## What to produce
Reproduce the rows below with "Click" replaced by "Tap" wherever it occurs, and keep every other character the same.

# # # # #

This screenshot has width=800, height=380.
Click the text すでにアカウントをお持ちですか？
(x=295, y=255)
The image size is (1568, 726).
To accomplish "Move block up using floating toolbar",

# # # # #

## Result for this exercise
This screenshot has width=800, height=380.
Tap the text すでにアカウントをお持ちですか？
(x=295, y=255)
The image size is (1568, 726).
To accomplish "Move block up using floating toolbar",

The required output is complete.